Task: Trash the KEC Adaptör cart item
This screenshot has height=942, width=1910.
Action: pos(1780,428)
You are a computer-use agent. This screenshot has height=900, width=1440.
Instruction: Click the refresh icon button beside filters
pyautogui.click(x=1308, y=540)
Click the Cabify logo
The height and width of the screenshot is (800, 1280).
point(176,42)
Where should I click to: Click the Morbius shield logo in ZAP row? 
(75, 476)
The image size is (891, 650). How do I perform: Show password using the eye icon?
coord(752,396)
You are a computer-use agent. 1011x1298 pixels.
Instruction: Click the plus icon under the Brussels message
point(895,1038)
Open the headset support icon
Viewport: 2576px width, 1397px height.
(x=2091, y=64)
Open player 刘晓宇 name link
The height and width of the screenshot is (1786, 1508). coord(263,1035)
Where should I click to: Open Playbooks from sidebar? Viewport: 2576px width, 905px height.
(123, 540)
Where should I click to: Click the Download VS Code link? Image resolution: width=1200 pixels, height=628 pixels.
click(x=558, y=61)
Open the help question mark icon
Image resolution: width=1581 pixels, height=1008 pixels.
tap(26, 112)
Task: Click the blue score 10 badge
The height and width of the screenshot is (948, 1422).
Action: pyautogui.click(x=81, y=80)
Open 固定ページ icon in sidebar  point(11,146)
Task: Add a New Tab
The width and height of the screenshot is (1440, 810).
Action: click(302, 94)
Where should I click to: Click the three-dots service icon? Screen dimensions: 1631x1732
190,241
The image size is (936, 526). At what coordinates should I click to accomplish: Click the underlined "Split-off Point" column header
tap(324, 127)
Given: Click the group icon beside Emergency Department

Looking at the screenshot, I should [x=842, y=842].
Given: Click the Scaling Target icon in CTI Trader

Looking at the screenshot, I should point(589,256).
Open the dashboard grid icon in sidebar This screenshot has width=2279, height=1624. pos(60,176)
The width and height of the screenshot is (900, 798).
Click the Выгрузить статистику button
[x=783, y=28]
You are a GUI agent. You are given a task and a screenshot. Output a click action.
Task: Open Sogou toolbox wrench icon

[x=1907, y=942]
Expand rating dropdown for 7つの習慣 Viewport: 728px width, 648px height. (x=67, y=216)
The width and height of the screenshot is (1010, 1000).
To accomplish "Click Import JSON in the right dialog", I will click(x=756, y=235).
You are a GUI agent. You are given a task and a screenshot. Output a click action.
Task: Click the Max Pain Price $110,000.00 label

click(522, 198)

◆ **Action item**
In full and without change, transcribe every line of the records above.

◆ **Written solution**
Task: Trash the KEC Adaptör cart item
This screenshot has height=942, width=1910.
Action: pos(1780,428)
You are a computer-use agent. This screenshot has height=900, width=1440.
Instruction: Click the refresh icon button beside filters
pyautogui.click(x=1308, y=540)
Click the Cabify logo
The height and width of the screenshot is (800, 1280).
point(176,42)
Where should I click to: Click the Morbius shield logo in ZAP row? 
(75, 476)
The image size is (891, 650). How do I perform: Show password using the eye icon?
coord(752,396)
You are a computer-use agent. 1011x1298 pixels.
Instruction: Click the plus icon under the Brussels message
point(895,1038)
Open the headset support icon
Viewport: 2576px width, 1397px height.
(x=2091, y=64)
Open player 刘晓宇 name link
The height and width of the screenshot is (1786, 1508). coord(263,1035)
Where should I click to: Open Playbooks from sidebar? Viewport: 2576px width, 905px height.
(123, 540)
Where should I click to: Click the Download VS Code link? Image resolution: width=1200 pixels, height=628 pixels.
click(x=558, y=61)
Open the help question mark icon
Image resolution: width=1581 pixels, height=1008 pixels.
tap(26, 112)
Task: Click the blue score 10 badge
The height and width of the screenshot is (948, 1422).
Action: pyautogui.click(x=81, y=80)
Open 固定ページ icon in sidebar  point(11,146)
Task: Add a New Tab
The width and height of the screenshot is (1440, 810).
Action: click(302, 94)
Where should I click to: Click the three-dots service icon? Screen dimensions: 1631x1732
190,241
The image size is (936, 526). At what coordinates should I click to accomplish: Click the underlined "Split-off Point" column header
tap(324, 127)
Given: Click the group icon beside Emergency Department

Looking at the screenshot, I should [x=842, y=842].
Given: Click the Scaling Target icon in CTI Trader

Looking at the screenshot, I should point(589,256).
Open the dashboard grid icon in sidebar This screenshot has width=2279, height=1624. pos(60,176)
The width and height of the screenshot is (900, 798).
Click the Выгрузить статистику button
[x=783, y=28]
You are a GUI agent. You are given a task and a screenshot. Output a click action.
Task: Open Sogou toolbox wrench icon

[x=1907, y=942]
Expand rating dropdown for 7つの習慣 Viewport: 728px width, 648px height. (x=67, y=216)
The width and height of the screenshot is (1010, 1000).
To accomplish "Click Import JSON in the right dialog", I will click(x=756, y=235).
You are a GUI agent. You are given a task and a screenshot. Output a click action.
Task: Click the Max Pain Price $110,000.00 label

click(522, 198)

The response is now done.